After many years of work, Oracle has set September 22, 2016, as the release date for Java 9, its major overhaul of the Java programming language. The company just published a release schedule for the next 16 months highlighting each step along the way.
Java 9 is a very long-term project, one that began almost from the time Oracle first picked up the language as part of its acquisition of Sun Microsystems in January 2010. It took Oracle nine months to complete its purchase of Sun. In that time, Java suffered a severe loss of talent, and more left after Oracle took over, including Java's creator, James Gosling.
So Oracle had to rebuild the entire Java team, who then had to get their arms around the massive Java code base, then begin the process of revising and modularizing the language. That's not something done overnight.
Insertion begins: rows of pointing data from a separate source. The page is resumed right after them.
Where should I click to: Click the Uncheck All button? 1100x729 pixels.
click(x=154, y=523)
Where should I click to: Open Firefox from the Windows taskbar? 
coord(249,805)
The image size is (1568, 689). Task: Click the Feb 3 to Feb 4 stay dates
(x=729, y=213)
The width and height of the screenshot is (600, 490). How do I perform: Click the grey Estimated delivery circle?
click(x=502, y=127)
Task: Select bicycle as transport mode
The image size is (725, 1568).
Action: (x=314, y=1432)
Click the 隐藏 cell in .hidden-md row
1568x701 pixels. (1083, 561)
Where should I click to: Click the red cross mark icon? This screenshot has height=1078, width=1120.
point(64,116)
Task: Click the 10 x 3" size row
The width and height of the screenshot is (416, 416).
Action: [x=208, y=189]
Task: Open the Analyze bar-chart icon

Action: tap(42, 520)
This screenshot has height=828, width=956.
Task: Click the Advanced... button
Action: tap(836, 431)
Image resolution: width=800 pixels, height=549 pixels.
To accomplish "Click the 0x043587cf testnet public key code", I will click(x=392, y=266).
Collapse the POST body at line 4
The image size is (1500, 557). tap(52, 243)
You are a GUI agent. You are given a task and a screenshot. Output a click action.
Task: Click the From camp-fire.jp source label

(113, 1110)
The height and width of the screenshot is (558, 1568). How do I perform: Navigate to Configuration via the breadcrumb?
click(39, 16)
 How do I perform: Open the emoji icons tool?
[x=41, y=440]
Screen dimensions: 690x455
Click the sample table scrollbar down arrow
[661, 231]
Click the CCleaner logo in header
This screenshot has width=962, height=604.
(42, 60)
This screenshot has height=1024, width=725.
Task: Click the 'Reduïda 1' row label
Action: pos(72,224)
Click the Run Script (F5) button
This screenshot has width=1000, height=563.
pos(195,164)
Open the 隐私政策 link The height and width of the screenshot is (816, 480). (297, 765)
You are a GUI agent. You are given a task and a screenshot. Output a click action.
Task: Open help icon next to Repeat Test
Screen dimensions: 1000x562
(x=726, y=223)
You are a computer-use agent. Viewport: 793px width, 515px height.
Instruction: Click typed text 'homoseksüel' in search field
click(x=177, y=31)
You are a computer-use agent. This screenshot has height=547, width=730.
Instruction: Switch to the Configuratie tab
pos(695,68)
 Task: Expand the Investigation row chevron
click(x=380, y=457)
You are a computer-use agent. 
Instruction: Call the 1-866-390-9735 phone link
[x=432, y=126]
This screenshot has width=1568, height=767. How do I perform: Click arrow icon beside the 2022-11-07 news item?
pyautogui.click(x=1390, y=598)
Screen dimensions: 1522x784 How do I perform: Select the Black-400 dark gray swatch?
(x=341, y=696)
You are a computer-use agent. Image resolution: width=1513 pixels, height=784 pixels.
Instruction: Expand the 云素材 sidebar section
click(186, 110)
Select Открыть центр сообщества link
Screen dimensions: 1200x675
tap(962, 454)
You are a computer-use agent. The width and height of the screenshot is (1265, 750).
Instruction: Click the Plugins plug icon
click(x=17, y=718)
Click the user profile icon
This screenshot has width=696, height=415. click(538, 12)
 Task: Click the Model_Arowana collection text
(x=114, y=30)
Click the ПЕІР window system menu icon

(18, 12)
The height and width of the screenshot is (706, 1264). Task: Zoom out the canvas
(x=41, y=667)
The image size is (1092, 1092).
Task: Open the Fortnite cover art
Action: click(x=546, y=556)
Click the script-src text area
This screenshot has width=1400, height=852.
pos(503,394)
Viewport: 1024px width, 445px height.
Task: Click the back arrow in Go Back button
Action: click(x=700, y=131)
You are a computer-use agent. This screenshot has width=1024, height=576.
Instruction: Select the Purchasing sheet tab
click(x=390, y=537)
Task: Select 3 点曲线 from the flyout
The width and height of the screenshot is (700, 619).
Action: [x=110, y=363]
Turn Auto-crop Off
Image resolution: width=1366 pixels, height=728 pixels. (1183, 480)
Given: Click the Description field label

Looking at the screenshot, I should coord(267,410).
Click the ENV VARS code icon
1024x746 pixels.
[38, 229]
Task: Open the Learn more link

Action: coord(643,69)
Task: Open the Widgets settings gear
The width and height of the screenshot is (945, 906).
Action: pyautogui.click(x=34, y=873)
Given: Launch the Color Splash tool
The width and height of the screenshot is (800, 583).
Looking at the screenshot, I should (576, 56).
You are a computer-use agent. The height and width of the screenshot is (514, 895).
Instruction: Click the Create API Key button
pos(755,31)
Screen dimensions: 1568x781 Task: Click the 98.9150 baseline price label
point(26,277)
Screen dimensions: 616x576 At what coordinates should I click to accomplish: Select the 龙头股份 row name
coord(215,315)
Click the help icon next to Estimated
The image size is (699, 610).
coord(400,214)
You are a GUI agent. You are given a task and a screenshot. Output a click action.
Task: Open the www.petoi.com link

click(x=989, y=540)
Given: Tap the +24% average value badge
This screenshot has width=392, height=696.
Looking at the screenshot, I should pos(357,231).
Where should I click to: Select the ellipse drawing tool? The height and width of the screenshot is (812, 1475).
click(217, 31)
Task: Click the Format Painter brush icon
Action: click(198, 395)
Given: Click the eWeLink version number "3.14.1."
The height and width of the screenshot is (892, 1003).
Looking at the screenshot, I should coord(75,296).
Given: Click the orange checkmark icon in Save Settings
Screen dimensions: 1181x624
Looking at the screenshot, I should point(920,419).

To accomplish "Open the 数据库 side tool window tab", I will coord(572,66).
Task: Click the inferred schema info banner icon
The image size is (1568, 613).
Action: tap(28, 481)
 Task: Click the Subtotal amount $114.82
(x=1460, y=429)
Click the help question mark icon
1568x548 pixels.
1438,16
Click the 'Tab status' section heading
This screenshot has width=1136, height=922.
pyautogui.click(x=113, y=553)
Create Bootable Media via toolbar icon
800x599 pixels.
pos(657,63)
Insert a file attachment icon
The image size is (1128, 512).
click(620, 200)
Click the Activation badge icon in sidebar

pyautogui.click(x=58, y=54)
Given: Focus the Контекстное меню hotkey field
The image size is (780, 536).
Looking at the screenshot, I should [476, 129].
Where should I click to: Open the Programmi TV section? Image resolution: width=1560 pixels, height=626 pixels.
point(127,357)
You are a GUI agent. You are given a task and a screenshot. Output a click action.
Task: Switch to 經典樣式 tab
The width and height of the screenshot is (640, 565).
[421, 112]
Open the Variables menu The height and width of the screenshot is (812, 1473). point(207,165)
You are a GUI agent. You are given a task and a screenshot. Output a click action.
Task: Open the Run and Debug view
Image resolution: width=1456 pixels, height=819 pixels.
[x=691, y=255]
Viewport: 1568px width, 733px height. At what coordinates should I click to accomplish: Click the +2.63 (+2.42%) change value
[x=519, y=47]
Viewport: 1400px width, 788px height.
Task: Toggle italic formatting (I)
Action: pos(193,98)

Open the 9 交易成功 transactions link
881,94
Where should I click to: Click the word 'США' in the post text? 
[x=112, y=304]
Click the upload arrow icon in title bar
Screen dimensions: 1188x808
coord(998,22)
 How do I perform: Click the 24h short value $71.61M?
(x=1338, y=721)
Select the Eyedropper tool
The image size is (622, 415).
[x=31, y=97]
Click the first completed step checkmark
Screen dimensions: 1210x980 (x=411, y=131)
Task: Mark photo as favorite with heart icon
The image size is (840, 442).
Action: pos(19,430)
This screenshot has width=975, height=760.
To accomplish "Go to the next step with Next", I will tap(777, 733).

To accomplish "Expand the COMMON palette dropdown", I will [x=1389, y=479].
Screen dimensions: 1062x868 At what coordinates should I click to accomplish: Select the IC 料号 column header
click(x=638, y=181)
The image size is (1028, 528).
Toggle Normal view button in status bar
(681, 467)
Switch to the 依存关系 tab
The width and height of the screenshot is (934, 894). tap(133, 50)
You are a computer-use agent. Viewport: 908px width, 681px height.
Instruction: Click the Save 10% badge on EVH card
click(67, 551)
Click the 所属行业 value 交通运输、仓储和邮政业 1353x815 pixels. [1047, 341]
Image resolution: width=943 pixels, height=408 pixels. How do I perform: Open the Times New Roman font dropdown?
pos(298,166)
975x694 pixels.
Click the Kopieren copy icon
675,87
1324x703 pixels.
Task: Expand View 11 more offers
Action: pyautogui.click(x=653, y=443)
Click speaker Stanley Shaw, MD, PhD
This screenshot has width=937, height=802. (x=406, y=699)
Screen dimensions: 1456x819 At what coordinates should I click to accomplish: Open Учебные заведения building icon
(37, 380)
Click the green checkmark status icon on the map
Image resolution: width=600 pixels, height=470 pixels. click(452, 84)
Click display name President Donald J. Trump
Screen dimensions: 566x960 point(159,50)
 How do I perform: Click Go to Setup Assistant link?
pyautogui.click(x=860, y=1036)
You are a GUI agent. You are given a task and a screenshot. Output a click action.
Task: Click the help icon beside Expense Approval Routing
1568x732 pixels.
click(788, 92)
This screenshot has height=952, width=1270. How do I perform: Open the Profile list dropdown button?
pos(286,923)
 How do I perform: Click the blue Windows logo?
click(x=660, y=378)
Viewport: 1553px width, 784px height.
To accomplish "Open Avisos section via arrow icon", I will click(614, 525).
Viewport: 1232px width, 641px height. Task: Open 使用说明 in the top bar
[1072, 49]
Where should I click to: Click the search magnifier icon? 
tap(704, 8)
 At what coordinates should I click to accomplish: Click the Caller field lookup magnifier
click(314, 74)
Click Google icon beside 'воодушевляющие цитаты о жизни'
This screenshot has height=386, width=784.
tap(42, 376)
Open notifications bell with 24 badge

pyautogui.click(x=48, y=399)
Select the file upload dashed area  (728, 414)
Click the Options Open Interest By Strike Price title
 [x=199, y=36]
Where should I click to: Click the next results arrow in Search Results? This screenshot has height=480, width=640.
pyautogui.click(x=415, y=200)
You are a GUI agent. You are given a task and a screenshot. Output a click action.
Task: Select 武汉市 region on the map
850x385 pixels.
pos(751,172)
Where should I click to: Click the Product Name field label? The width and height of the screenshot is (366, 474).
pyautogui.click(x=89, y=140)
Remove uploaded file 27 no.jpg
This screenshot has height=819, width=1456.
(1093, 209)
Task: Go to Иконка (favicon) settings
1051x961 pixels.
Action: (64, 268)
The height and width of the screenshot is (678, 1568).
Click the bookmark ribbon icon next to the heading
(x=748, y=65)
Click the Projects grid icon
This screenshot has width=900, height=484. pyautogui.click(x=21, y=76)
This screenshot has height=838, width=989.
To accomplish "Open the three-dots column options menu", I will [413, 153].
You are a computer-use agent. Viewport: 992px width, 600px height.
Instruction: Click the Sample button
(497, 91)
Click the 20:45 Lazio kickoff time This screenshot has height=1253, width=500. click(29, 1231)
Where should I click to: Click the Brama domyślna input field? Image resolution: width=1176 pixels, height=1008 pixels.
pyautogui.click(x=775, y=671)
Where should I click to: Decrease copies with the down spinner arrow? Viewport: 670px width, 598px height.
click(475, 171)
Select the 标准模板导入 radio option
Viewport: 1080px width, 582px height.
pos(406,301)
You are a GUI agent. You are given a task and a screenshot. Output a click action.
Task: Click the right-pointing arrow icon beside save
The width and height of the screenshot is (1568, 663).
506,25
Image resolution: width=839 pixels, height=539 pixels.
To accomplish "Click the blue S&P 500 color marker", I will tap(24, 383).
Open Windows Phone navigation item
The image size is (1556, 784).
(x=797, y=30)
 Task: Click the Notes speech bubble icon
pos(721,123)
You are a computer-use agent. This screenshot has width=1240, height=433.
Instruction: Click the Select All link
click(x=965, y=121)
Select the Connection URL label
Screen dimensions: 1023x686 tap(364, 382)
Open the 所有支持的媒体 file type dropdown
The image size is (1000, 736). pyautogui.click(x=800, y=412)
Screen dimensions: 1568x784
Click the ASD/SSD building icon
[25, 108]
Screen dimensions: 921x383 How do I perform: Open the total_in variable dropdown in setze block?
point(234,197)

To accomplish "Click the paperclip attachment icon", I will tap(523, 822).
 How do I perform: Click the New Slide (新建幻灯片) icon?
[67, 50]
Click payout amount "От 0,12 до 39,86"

There have been revisions to Java, notably Java 8, and a lot of bug fixes in the process.
Earlier this week, Chief Architect of the Java Platform Mark Reinhold posted the proposed schedule for Java 9.
- 2015-12-10: Feature Complete
- 2016-02-04: All Tests Run
- 2016-02-25: Rampdown Start
- 2016-04-21: Zero Bug Bounce
- 2016-06-16: Rampdown Phase 2
- 2016-07-21: Final Release Candidate
- 2016-09-22: General Availability
As you can see, Reinhold is giving Oracle a lot of room in between bug stomping milestones.
"The dates here are meant to leave sufficient time for broad review and testing of the significant features of the release, in particular the introduction of a module system and the modularization of the platform, while maintaining the cadence of shipping a major release about every two years," he wrote in the announcement.
Easily the biggest change in Java 9 is the move to modularization, so you only load or install the pieces you need for your application or task. It has taken Oracle a good five years to implement this because it had to break down Java and rebuild all of it.
There will be other new features as well, such as REPL (read-eval-print loop), which allows Java developers to interactively evaluate statements and expressions. REPL is being looked at as part of Project Kulla, a Java shell.
There will also be a light-weight API for consuming and generating JSON documents and data streams, which will give Java itself an API for dealing with JSON rather than an add-on.